Autant de titres directement tirés de Zweig, comme des éclats de pensée, des éclairs de récit. Par moments, la voix se tait et la musique prend le relais ; ailleurs, les mots guident les sons, et la viole se fait respiration, chant ou grondement. L’ensemble forme une dramaturgie impressionniste, fondée sur le rythme intérieur plus que sur l’action.
Une odyssée à double lecture
À travers le récit de Magellan, c’est aussi une lecture contemporaine du monde que propose CLOVER. Le voyage autour du globe, dans le texte de Zweig, est présenté comme une bascule historique : la fin du Moyen Âge, le début des Temps modernes, l’ouverture des routes maritimes commerciales, la naissance de la mondialisation. Or, pour les artistes, cette bascule n’est pas sans écho aujourd’hui : la conquête des épices devient métaphore de la conquête des ressources contemporaines, terres rares, métaux, énergies.

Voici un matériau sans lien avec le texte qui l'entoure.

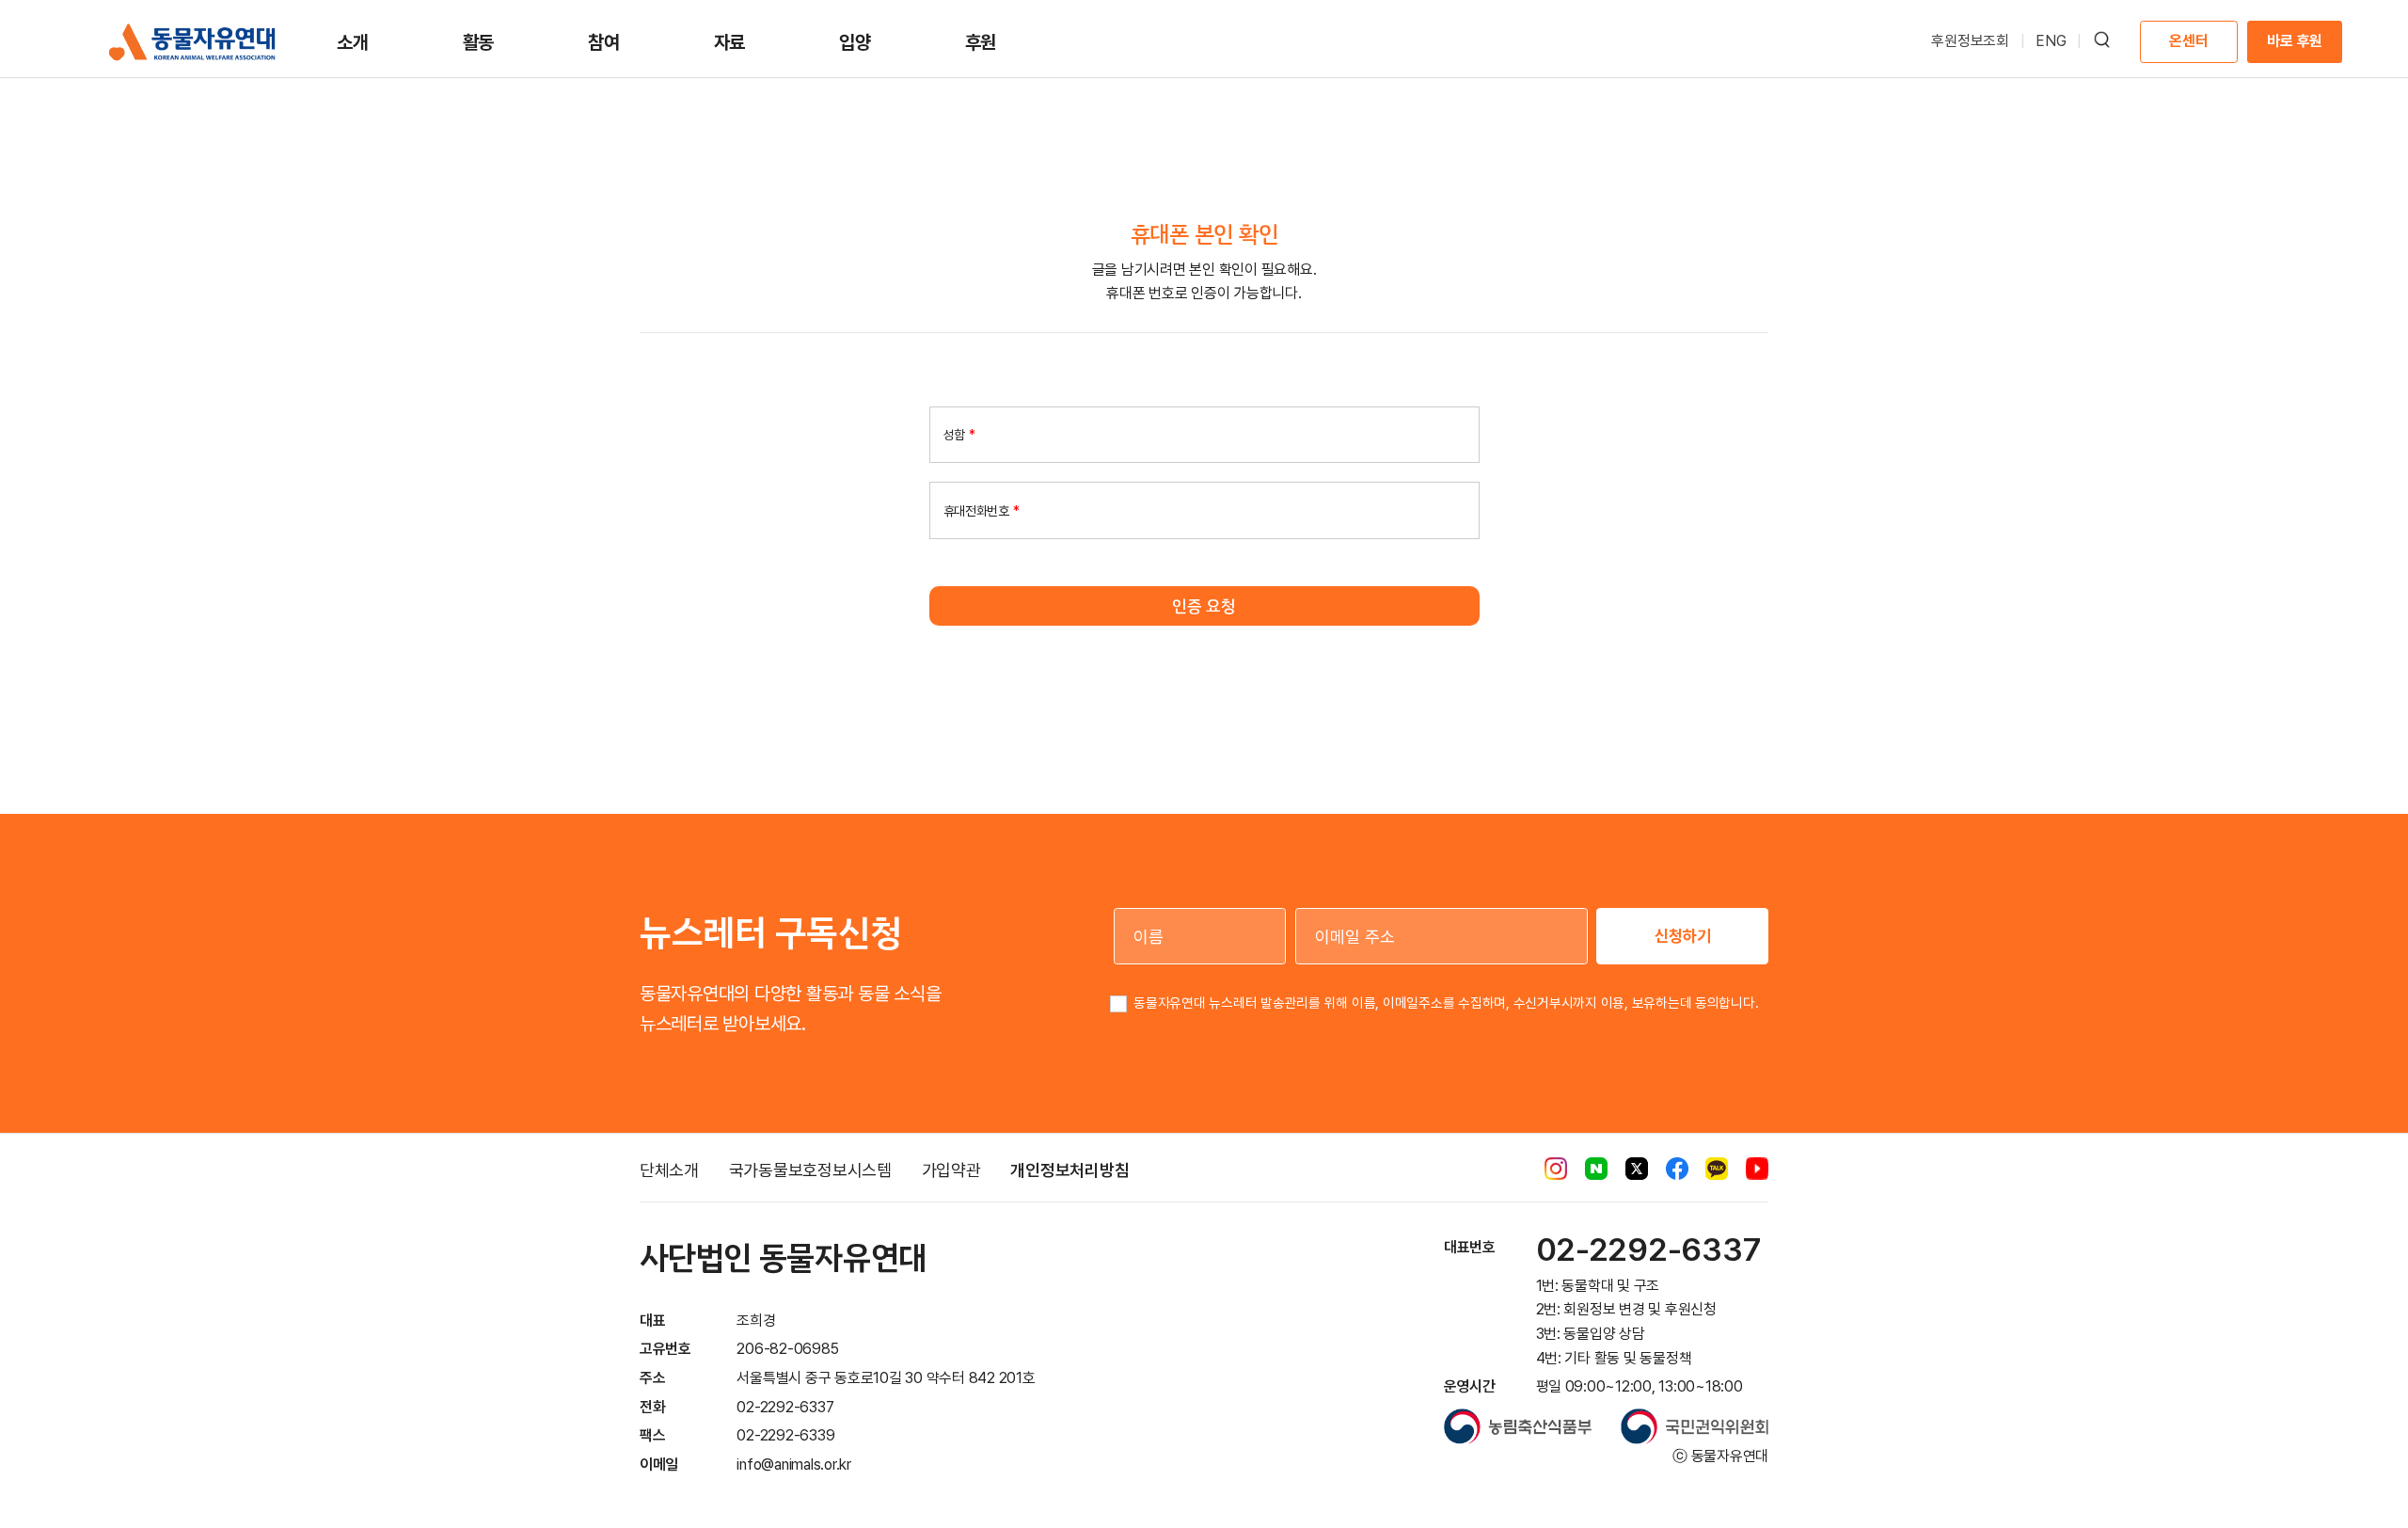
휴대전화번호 (981, 509)
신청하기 (1683, 936)
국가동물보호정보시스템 (810, 1170)
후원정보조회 (1970, 41)
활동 (479, 42)
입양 (855, 42)
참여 (604, 42)
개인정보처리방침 (1069, 1170)
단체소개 (669, 1170)
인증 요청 (1204, 606)
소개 (353, 42)
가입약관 (951, 1170)
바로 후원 (2294, 41)
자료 (730, 42)
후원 (981, 42)
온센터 (2188, 41)
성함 (959, 434)
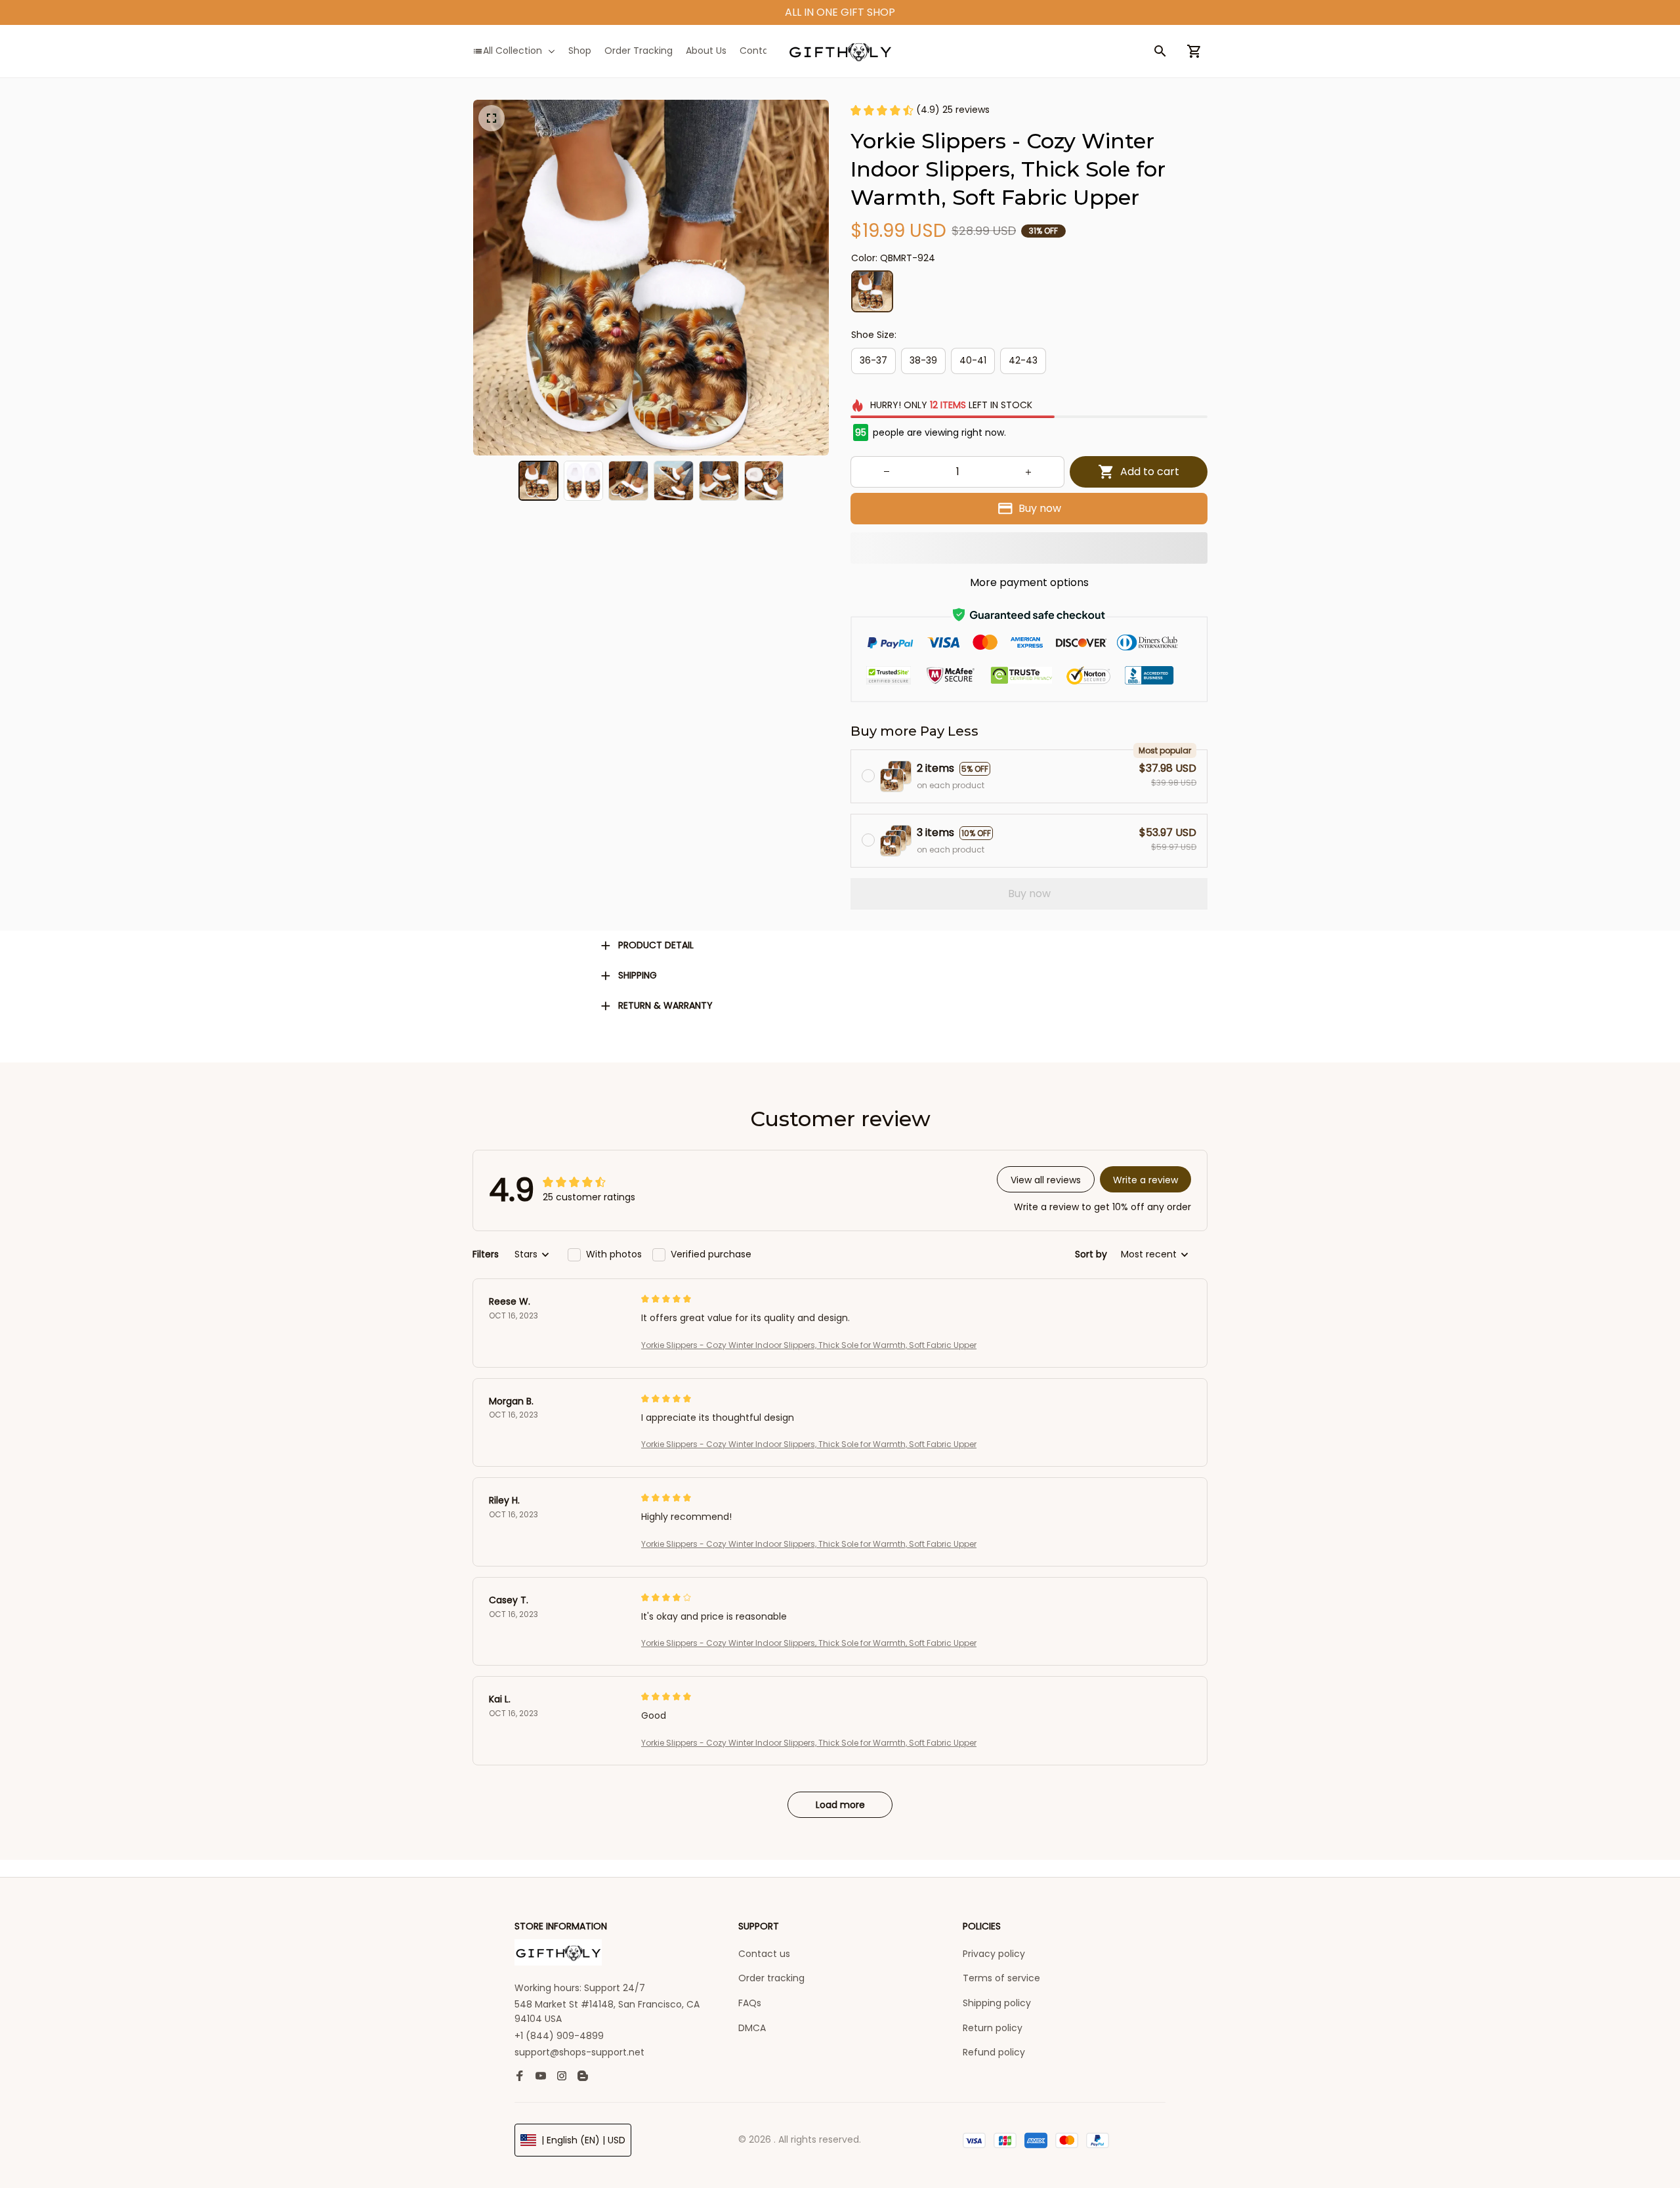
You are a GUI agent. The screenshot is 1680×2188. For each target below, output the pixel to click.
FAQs (749, 2002)
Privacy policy (994, 1953)
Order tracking (771, 1978)
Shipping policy (997, 2002)
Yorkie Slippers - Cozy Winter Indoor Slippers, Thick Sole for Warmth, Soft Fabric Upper (808, 1345)
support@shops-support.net (579, 2052)
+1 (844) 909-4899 (559, 2035)
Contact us (764, 1953)
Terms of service (1001, 1978)
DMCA (752, 2027)
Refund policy (994, 2052)
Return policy (992, 2027)
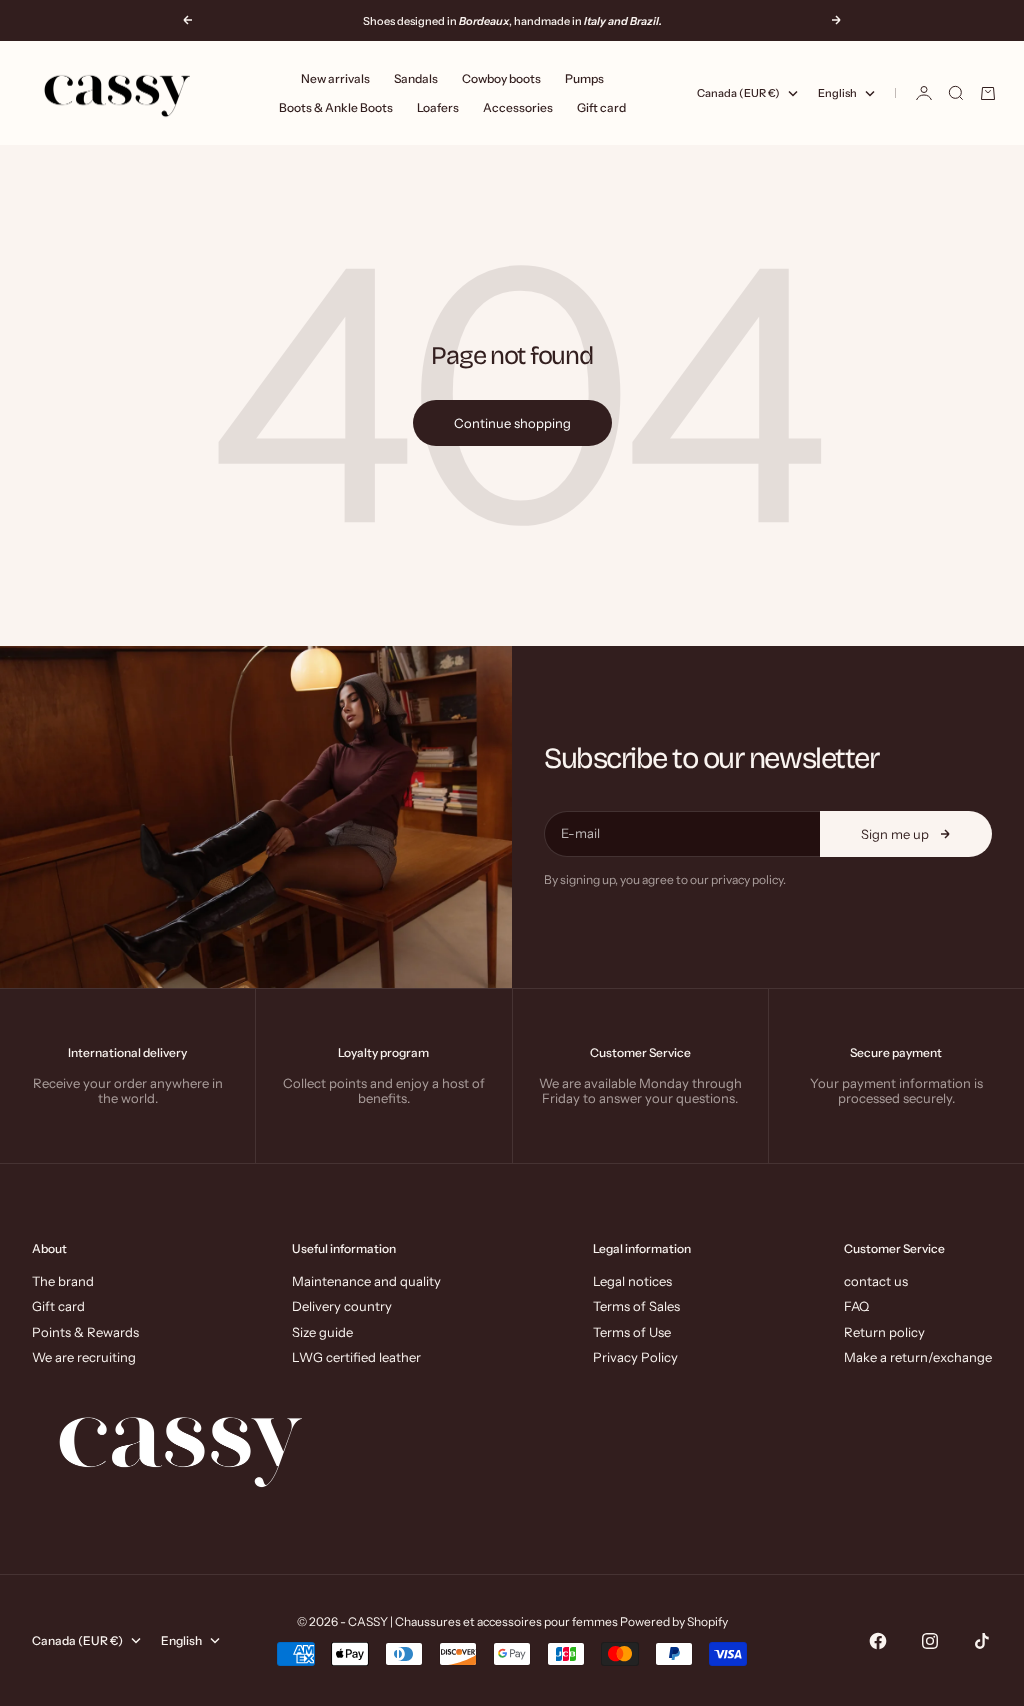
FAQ (856, 1306)
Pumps (584, 78)
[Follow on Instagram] (930, 1641)
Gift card (601, 107)
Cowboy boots (501, 78)
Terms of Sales (636, 1306)
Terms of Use (632, 1332)
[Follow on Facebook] (878, 1641)
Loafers (438, 107)
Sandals (416, 78)
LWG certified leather (356, 1357)
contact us (876, 1281)
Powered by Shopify (674, 1621)
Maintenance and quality (366, 1281)
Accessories (518, 107)
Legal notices (632, 1281)
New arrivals (335, 78)
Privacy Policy (635, 1357)
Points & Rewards (85, 1332)
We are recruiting (84, 1357)
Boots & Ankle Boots (336, 107)
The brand (63, 1281)
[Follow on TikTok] (982, 1641)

Dans les silences comme dans les tensions musicales, transparaît une critique du capitalisme globalisé, de l’avidité sans fin, des mécanismes de domination. À l’image des cargos pleins à craquer qui sillonnent les mers actuelles, CLOVER met en scène une course à la richesse fondée sur l’exploitation humaine et environnementale. Le texte de Zweig agit ici comme une loupe historique, un miroir retourné vers notre époque.
“Comment ne pas penser à tous ces containers de marchandises qui traversent aujourd’hui les océans, à l’exploitation d’une partie de l’humanité pour rassasier l’appétit de consommation d’une poignée d’humains les plus riches ?”
Le disque ne dénonce pas : il suggère, il évoque. C’est par l’émotion, la tension, la beauté parfois rude des textures musicales que le propos passe. Le politique s’infiltre dans le sensible, dans l’écart entre ce que l’on entend et ce que l’on pressent.
Lire, écouter, imaginer
CLOVER a choisi de ne pas livrer l’intégralité du texte, mais d’en extraire des moments, comme autant de “trous narratifs” à combler par l’imaginaire de l’auditeur. L’expérience sonore devient ainsi une invitation à la lecture, à la découverte de l’œuvre complète de Zweig. Le disque suscite le désir d’en savoir plus, de poursuivre le voyage, mais aussi de regarder notre monde autrement. Il n’impose rien, mais ouvre une brèche, un espace pour penser, ressentir, se questionner.
Une création libre, en mouvement
Avec Magellan, CLOVER confirme son goût pour les formes ouvertes, les projets transversaux, où la musique ne se suffit pas à elle-même mais entre en dialogue avec d’autres disciplines. Il ne s’agit pas d’un projet “pédagogique” ni d’un disque “littéraire”, mais bien d’une œuvre autonome, libre dans ses formes, profonde dans ses résonances.
À l’écoute de cette création singulière, on pense aux spectacles de Joël Pommerat, aux performances sonores d’Heiner Goebbels, ou encore aux projets de Thierry Balasse, mais dans une veine résolument personnelle. Un disque rare, à la fois exigeant et accessible, qui se reçoit comme une traversée intérieure. On en ressort comme après un grand voyage : un peu transformé, légèrement déplacé, curieusement apaisé.